Confronting Confounding
Cofounding is when the association between an outcome \(Y\) and a predictor \(X\) is not the same if we had experimentally determined the values of \(X\). For example if we wanted to see if there was an association between education \(E\) and wages \(W\). There are many uobserved variables \(U\) which influence both \(E\) and \(W\), like where they live, who there parents are, and who are their friends.

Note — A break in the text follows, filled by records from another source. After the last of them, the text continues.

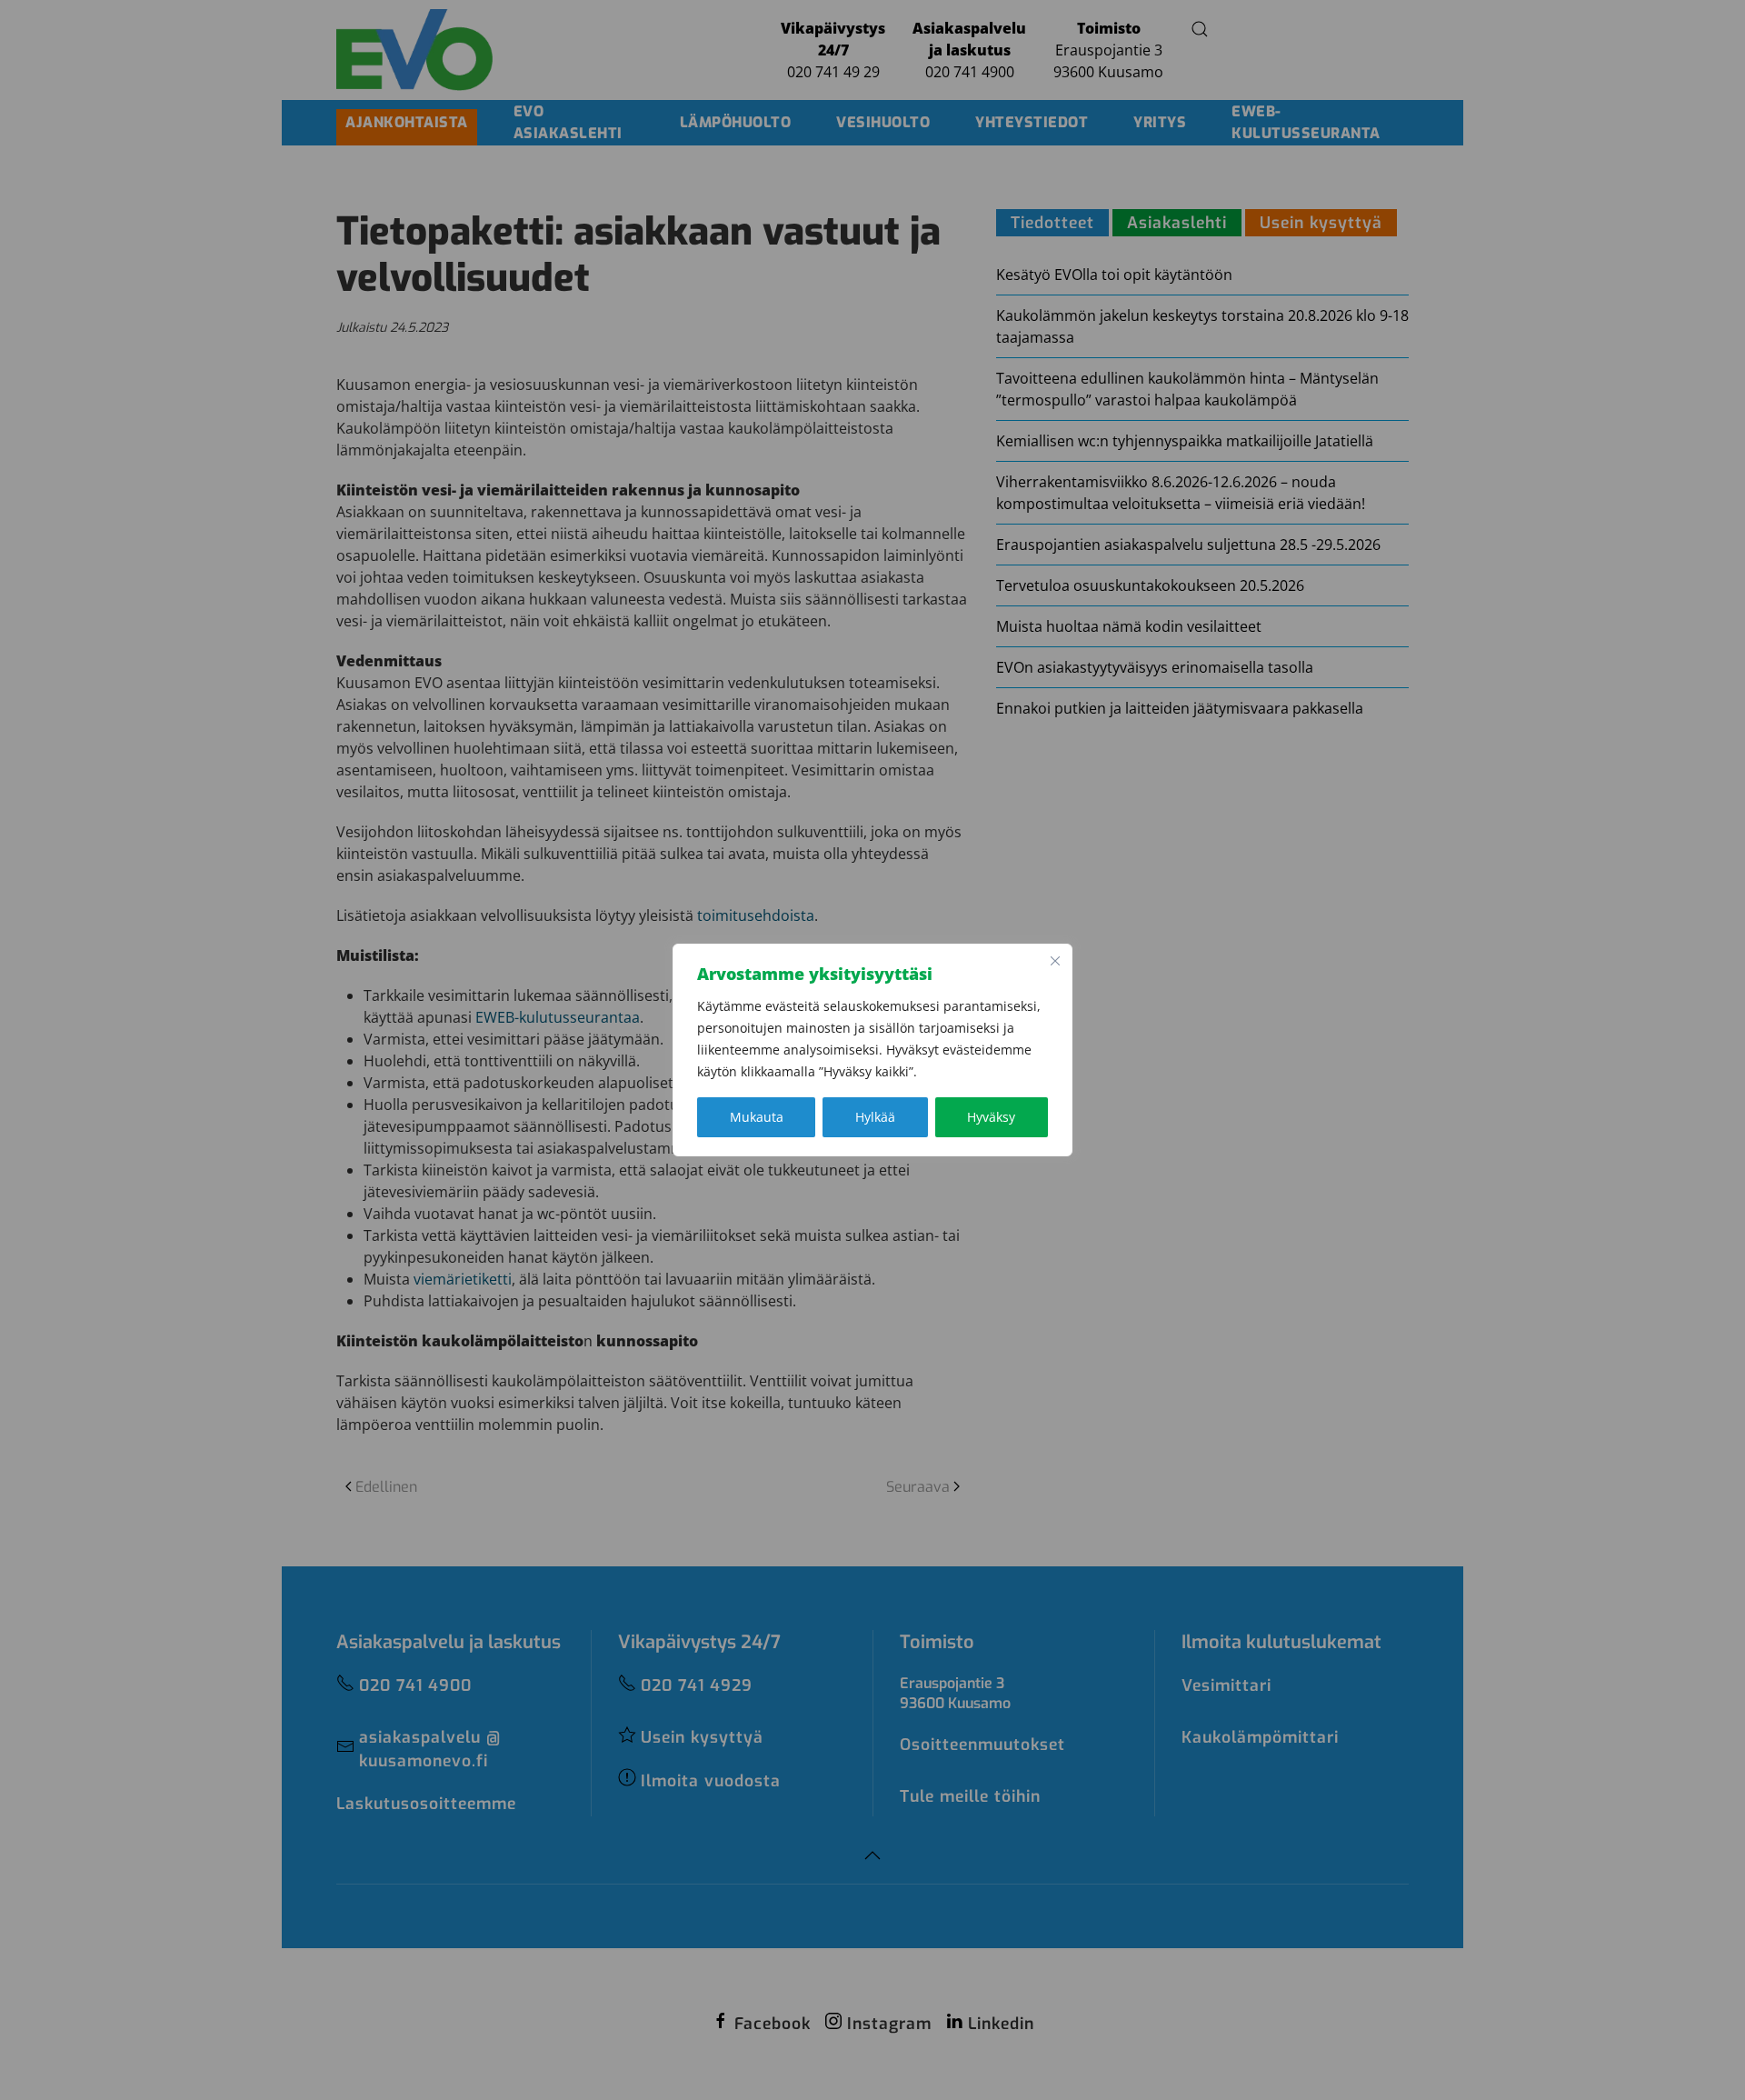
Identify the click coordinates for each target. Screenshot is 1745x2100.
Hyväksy (991, 1116)
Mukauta (756, 1116)
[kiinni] (1055, 960)
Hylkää (875, 1116)
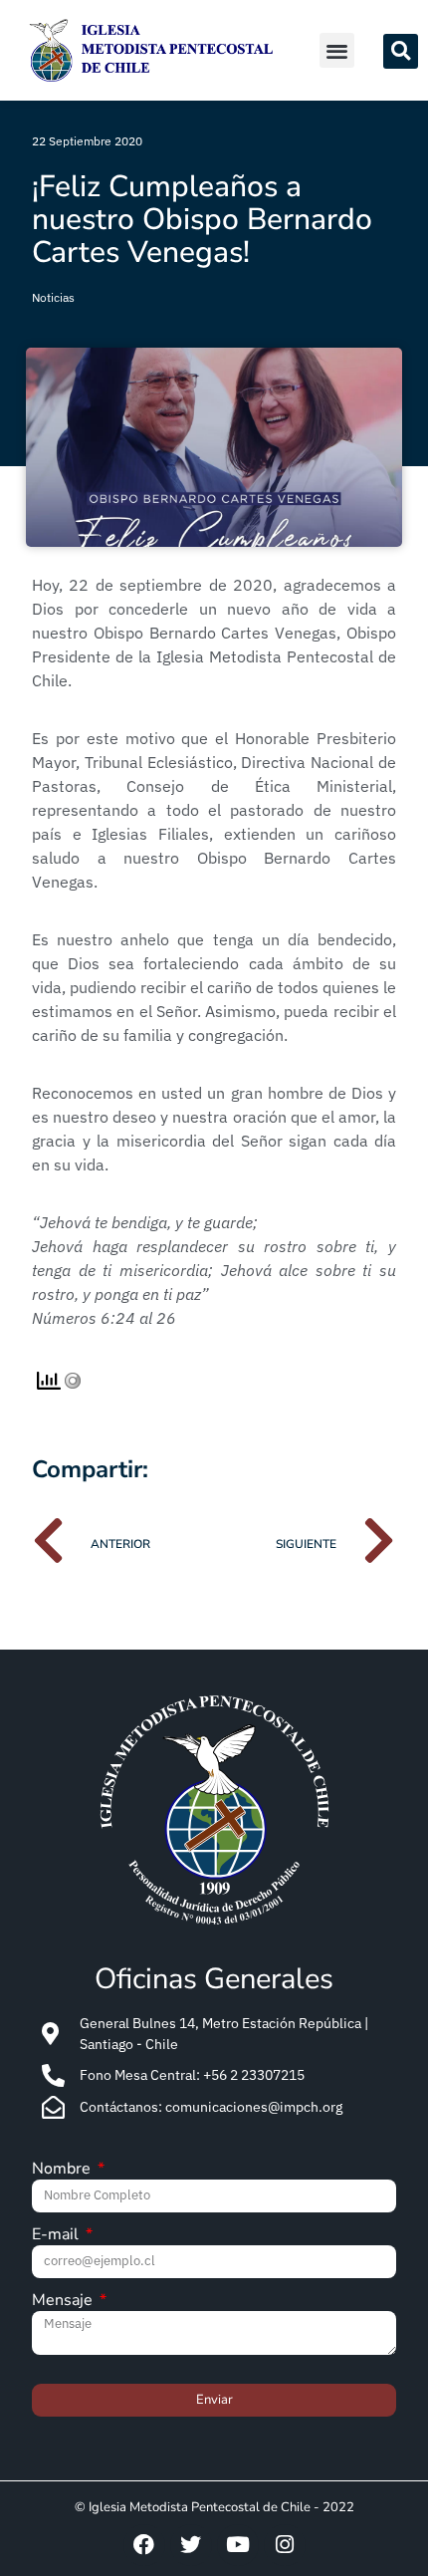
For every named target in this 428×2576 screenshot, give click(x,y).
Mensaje (64, 2301)
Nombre (63, 2170)
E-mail (57, 2235)
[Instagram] (285, 2545)
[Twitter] (191, 2545)
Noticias (53, 297)
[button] (337, 50)
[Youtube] (238, 2545)
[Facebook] (144, 2545)
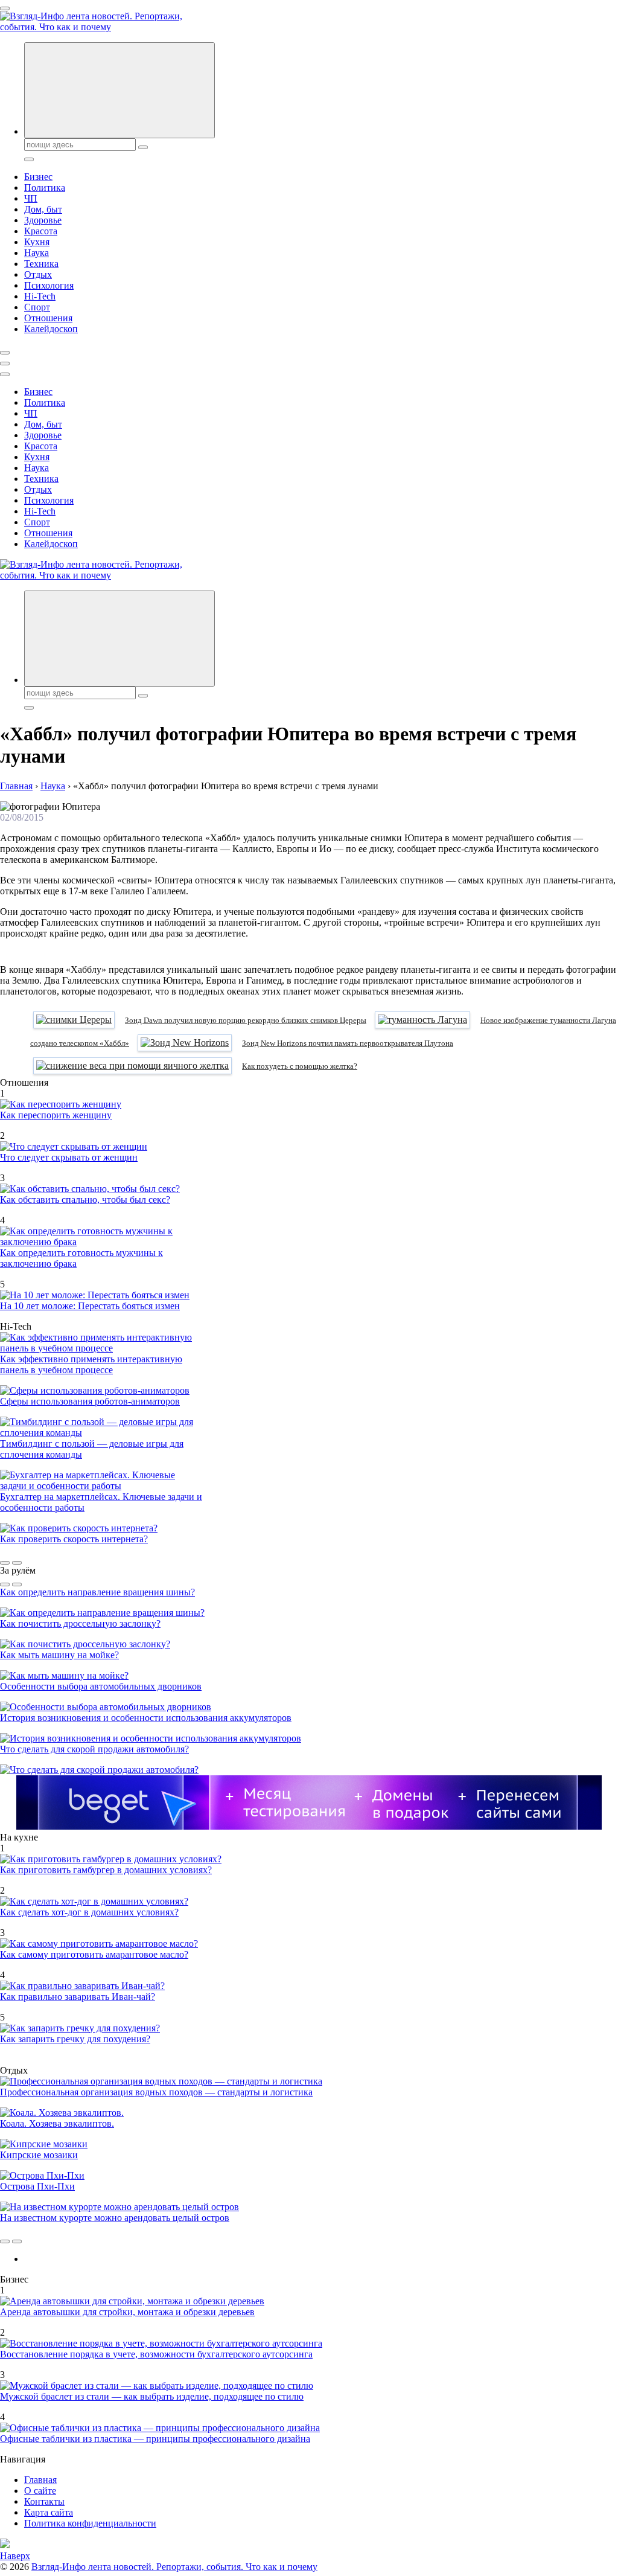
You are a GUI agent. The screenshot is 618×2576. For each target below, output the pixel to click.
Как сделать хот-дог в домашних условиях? (89, 1912)
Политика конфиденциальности (90, 2523)
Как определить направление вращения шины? (97, 1592)
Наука (36, 253)
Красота (40, 231)
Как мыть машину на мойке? (59, 1655)
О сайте (40, 2490)
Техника (41, 263)
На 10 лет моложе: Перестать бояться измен (90, 1306)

If we regress \(W\) on \(E\) the estimate of the causal effect will be confounded by \(U\). It is confounded, because there are two paths connecting \(E\) and \(W\): (1) \(E \rightarrow W\) and (2) \(E \leftarrow U \rightarrow W\). A “path” here just means any series of variables you could walk through to get from one variable to another, ignoring the directions of the arrows. Both of these paths create a statistical association between \(E\) and \(W\). But only the first path is causal. The second path is non-causal. Why? Because if only the second path existed, and we changed \(E\), it would not change \(W\). Any causal influence of \(E\) on \(W\) operates only on the first path.
We normally address this by running an experiment where we assign the education level at random. This cuts off the influence of \(U\) on \(E\):

Four Fundamental DAGS

- The first type of relation is the one we worked with just above,a fork:\(X /leftarrow Z \rightarrow Y\). This is the classic confounder. In a fork, some variable \(Z\) is a common cause of \(X\) and \(Y\), generating a correlation between them. If we condition on \(Z\), then learning \(X\) tells us nothing about \(Y\). \(X\) and \(Y\) are independent, conditional on \(Z\).
- The second type of relation is a pipe: \(X \rightarrow Z \rightarrow Y\). We saw this when we discussed the plant growth example and post-treatment bias: The treatment X influences fungus \(Z\) which influences growth \(Y\). If we condition on \(Z\) now, we also block the path from \(X\) to \(Y\). So in both a fork and a pipe, conditioning of the middle variable blocks the path.
- The third type of relation is a collider: \(X \rightarrow Z \leftarrow Y\). You met colliders earlier in this chapter. Unlike the other two types of relations, in a collider there is no association between \(X\) and \(Y\) unless you condition on \(Z\). Conditioning on \(Z\), the collider variable, opens the path. Once the path is open, information flows between \(X\) and \(Y\).
- The fourth bit of knowledge you need is that conditioning on a descendent variable is like conditioning on the variable itself, but weaker. A descendent is a variable influenced by another variable. Controlling for \(D\) will also control, to a lesser extent, for \(Z\). The reason is that \(D\) has some information about \(Z\). This will (partially) open the path from \(X\) to \(Y\), because \(Z\) is a collider. The same holds for non-colliders. If you condition on a descendent of Z in the pipe, it’ll still be like (weakly) closing the pipe.